=== The input ===
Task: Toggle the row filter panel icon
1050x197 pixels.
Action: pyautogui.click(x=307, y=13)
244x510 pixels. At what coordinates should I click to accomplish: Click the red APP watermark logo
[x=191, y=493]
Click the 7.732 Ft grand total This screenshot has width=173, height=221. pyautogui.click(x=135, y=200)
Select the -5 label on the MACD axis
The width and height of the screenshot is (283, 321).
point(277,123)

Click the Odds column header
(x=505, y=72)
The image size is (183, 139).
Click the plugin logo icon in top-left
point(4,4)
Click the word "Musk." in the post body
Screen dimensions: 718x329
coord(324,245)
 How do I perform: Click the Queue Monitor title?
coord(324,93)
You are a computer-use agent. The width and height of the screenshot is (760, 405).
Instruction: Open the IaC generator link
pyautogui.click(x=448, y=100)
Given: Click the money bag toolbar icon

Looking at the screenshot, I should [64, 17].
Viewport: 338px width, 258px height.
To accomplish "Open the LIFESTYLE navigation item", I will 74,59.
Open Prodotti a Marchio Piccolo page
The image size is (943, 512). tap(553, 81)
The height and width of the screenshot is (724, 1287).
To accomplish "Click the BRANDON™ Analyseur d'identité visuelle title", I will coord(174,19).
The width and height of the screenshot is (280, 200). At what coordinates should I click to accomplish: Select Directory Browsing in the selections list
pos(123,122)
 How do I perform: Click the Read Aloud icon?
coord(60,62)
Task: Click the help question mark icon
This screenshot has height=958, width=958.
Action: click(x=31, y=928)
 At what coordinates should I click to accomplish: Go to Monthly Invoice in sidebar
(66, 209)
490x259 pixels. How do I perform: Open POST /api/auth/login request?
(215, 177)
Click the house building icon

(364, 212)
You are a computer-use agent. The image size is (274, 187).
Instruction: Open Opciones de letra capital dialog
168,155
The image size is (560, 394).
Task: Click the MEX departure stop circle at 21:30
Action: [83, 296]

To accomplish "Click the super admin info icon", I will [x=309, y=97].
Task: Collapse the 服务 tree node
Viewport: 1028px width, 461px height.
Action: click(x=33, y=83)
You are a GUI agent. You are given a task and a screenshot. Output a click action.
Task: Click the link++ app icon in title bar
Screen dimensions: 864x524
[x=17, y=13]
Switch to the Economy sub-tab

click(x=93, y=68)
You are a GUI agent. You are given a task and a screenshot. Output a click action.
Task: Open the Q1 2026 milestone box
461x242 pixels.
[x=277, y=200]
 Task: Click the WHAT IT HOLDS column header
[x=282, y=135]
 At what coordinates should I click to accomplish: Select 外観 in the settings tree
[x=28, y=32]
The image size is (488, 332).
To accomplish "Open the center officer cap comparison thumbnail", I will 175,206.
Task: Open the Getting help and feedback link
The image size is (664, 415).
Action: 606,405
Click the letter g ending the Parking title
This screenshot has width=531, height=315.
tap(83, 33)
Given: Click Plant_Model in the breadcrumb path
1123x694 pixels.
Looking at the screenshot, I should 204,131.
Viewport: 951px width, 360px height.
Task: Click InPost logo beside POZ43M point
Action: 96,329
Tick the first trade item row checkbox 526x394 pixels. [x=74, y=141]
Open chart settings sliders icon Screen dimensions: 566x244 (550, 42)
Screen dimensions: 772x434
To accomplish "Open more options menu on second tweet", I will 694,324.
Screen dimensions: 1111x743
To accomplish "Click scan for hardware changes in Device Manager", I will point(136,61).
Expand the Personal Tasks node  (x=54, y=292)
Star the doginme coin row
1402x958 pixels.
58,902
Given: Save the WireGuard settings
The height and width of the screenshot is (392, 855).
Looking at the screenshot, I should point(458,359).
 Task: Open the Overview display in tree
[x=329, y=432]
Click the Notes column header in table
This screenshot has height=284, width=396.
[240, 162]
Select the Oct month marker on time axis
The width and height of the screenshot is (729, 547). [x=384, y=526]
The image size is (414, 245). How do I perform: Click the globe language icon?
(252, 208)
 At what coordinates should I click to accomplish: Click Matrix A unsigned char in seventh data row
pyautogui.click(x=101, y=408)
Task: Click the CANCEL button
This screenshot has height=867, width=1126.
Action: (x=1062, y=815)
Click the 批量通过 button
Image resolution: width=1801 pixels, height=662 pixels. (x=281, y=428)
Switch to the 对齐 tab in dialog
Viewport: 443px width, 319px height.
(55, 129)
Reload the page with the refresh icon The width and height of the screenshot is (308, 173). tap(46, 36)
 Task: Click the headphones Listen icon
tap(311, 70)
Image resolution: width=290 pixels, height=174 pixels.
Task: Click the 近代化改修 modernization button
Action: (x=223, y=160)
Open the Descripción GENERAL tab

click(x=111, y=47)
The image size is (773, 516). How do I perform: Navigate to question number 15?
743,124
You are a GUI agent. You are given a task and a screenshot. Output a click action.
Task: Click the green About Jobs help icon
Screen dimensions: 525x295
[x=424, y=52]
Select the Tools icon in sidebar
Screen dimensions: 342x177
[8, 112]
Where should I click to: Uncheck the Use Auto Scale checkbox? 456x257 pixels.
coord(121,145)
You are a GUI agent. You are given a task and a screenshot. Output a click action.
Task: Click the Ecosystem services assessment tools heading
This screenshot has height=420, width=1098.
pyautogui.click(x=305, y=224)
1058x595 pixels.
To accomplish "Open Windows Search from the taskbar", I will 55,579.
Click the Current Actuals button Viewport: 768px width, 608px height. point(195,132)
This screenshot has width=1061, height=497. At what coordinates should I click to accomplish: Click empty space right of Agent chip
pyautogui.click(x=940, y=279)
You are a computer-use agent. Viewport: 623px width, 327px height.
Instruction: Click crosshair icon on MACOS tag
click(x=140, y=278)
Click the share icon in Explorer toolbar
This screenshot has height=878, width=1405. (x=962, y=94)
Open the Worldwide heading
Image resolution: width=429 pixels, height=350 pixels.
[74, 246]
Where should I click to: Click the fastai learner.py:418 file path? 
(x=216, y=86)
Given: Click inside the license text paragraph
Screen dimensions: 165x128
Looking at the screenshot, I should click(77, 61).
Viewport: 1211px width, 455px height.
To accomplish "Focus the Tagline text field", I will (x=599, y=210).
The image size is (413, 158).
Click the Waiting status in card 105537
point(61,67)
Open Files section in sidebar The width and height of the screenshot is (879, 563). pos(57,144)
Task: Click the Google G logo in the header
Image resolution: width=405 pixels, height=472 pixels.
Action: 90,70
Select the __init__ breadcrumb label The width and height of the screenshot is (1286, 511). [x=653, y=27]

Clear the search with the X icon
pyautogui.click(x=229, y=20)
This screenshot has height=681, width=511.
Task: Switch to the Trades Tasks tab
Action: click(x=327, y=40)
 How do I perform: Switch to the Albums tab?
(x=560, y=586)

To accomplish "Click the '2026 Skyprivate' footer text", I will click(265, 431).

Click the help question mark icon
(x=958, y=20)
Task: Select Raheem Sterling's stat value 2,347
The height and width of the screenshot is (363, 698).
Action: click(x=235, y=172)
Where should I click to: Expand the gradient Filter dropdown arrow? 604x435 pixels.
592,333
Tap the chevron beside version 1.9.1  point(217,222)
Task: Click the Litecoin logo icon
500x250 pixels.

=== Work request ===
Wherever a line above contains the string "node", copy that line.

=== Written answer ===
Task: Collapse the 服务 tree node
Expand the Personal Tasks node  (x=54, y=292)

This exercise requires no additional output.